> _TASK REQUIREMENTS_
**A.** Output the passage of the Kraken book review from "Opposing it are" up to and including "has the initiative.", word for word.
**B.** Finish out the next part of the Kraken book review, picking up after its final sentence.

QUOTED PASSAGE section start

Because something is waiting for humanity on Eden, a predator with a life cycle that will stress and test the colonists to their limit while subverting every precaution and procedure they come up with. The Kraken, now I won’t get too much into its rather inventive and complex life cycle here. Instead, I’ll ask you to watch the video of me discussing this with 2 actual biologists discussing the life cycle. I’m just going to say that the Kraken is a great opposing force to our group of security and administrative officers. It’s ruthless, merciless, intelligent, and terrifying in its ravenous hunger to devour everyone and everything it can.

The book plays a lot like a horror story complete with unsettling chapters from the viewpoint of the monster. Although Mr. Moakley takes pains to keep the Kraken from becoming just a pure movie monster by giving it an understandable biology that I, a layman, found more or less believable. Although you’ll want to see the companion video to this work for the opinions of actual biologists.  Its goals and motivations are also believable and understandable if frightening and disturbing. It seeks to feed so that it can mate and create more Krakens, which is the driving goal of most life forms, in a way the Kraken isn’t any more evil than your average lion. Unfortunately in this story, the role of the gazelle is being played by the livestock and human beings trapped on the orbital colony with the Krakens.

For me though the real horror was the fact that the Kraken sought to keep its victims alive as long as possible and flat-out enjoyed causing as much pain and suffering as possible while eating them alive. While I’m not sure Mr. Moakley meant for me to view them as a sapient lifeform, they are clearly intelligent as the Krakens realize we suffer pain and they then start making plans to enhance the pain they cause us. Doing things like eating children in front of their parents before eating the parents. In this, I find it a lot more evil than your average lion, who is rather unaware of the pain and suffering of its prey and takes no joy in causing fear. The lion is just here to eat to keep living. The Kraken is here to savor every moment of fear and suffering it can wring from you while eating you slowly.

Opposing it are scientists, security people, and the administrators of the colony who while often on the back foot and sometimes make the wrong decision are never acting in a way that makes you think they’re idiots. For example, they have everyone wearing environment suits on Eden as a safety precaution. They have people stay in groups and try to keep people out of the way. They don’t keep secrets from the population to “avoid a panic” but instead give out information so people can take reasonable precautions. They work quickly and efficiently to save as many people as they can but they’re up against an unknown factor that has the initiative.

QUOTED PASSAGE section end
SOURCE MATERIAL section start

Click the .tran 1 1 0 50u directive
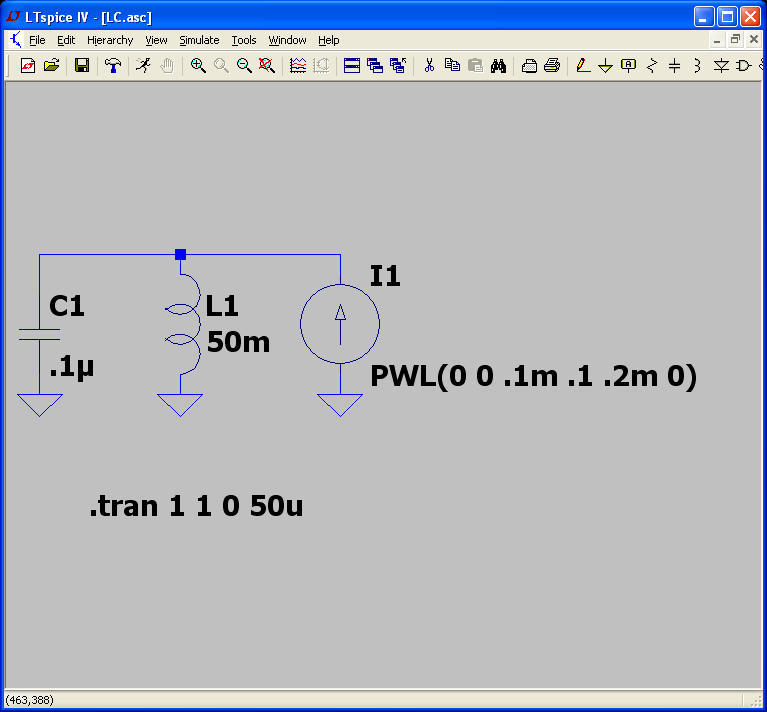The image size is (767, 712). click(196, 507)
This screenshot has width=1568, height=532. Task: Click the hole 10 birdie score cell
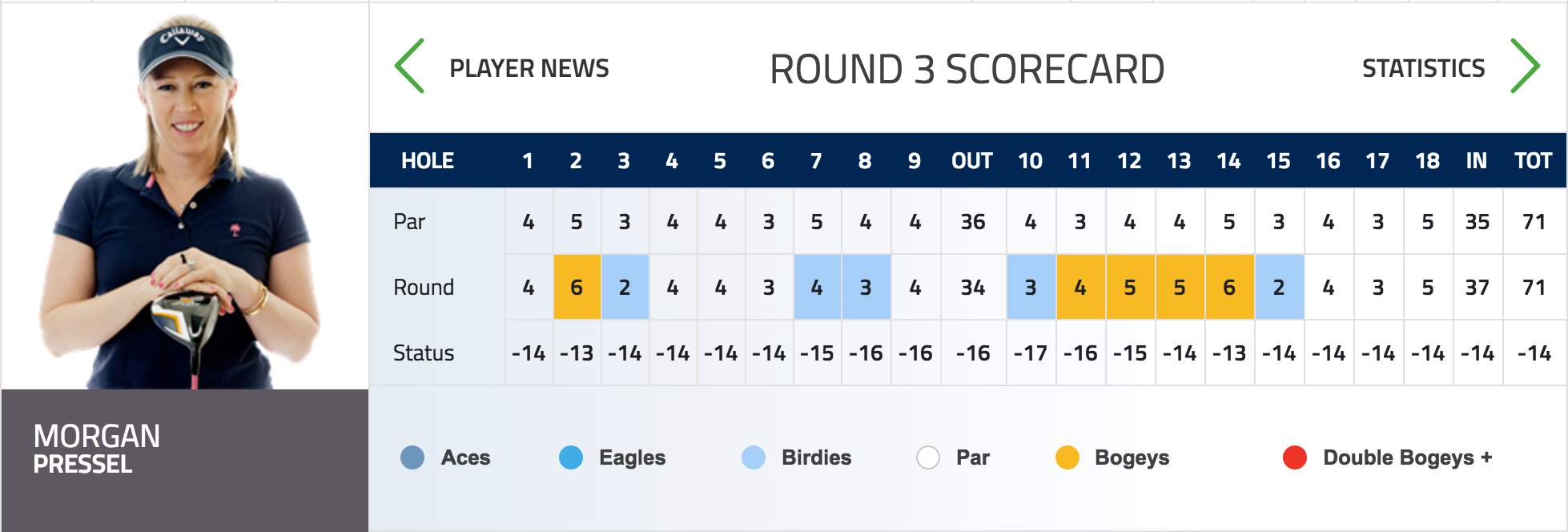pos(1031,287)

SOURCE MATERIAL section end

> _ANSWERS FOR THE EXERCISE_
**A.**
Opposing it are scientists, security people, and the administrators of the colony who while often on the back foot and sometimes make the wrong decision are never acting in a way that makes you think they’re idiots. For example, they have everyone wearing environment suits on Eden as a safety precaution. They have people stay in groups and try to keep people out of the way. They don’t keep secrets from the population to “avoid a panic” but instead give out information so people can take reasonable precautions. They work quickly and efficiently to save as many people as they can but they’re up against an unknown factor that has the initiative.

**B.**
If I had any complaints it would be that the conflicts between the human characters are mostly downplayed, although there is one conflict that quickly explodes. Also, we don’t get to explore any of the human characters and while we get information about them, I don’t end up feeling like I know them. The dialogue is just a little too professional and polished for it to feel like real conversations to me and it might be that there are too many officers taking up character space for me to develop an emotional connection to any specific character. I also wish that Mr. Moakley had spent more time on the character's emotional state as I think those states weren’t developed on screen as much as I would like.

That doesn’t prevent Mr. Moakley from effectively communicating the horror of the situation and creating a story that really drew me in and was hard to put down. This book was about 360 pages and I burnt through it in two days because it was that damn interesting to read. So I would say even if you’re not normally a science fiction fan, if you’re a horror fan you might want to give this book a shot because Mr. Moakley does a fine job of drawing from the horror genre for elements of this story.

We have body horror, the terror of being hunted, and the fear of the unknown all carefully and lovingly woven through this plot. That said we also have the use of science as a way of pushing back against that fear of the unknown. The Kraken starts this book as a complete mystery but it’s the scientists of the colony who decode its secrets and find ways to beat it. We also have a theme of people coming together in an emergency to overcome terror. So while this is a horror story, it’s a story that has an optimistic view of human nature and science and technology which I also really enjoy as I feel a lot of the horror stories I’ve read take the position that humanity is vile and monstrous and deserves what it gets.

So while there is a weakness in my opinion when it comes to the human characters here, it is counterbalanced by the plot and sheer skill with which the Kraken and the story itself is presented. The fact that no one has to be an utter idiot for this story to work removes one of my biggest complaints about this. The story was very well thought out and we are shown how these people are skilled professionals who didn’t do anything stupid but because they were walking into the unknown ended up paying a price for it anyway.

I wouldn’t say I personally love it as my love of horror is a rather limited one but I cannot deny this is incredibly well done and worth reading. I recommend it to anyone who likes hard science fiction, horror, or just flat-out weird biology. Kraken of Eden by George Moakley gets an A- from me and I hope you all try it out.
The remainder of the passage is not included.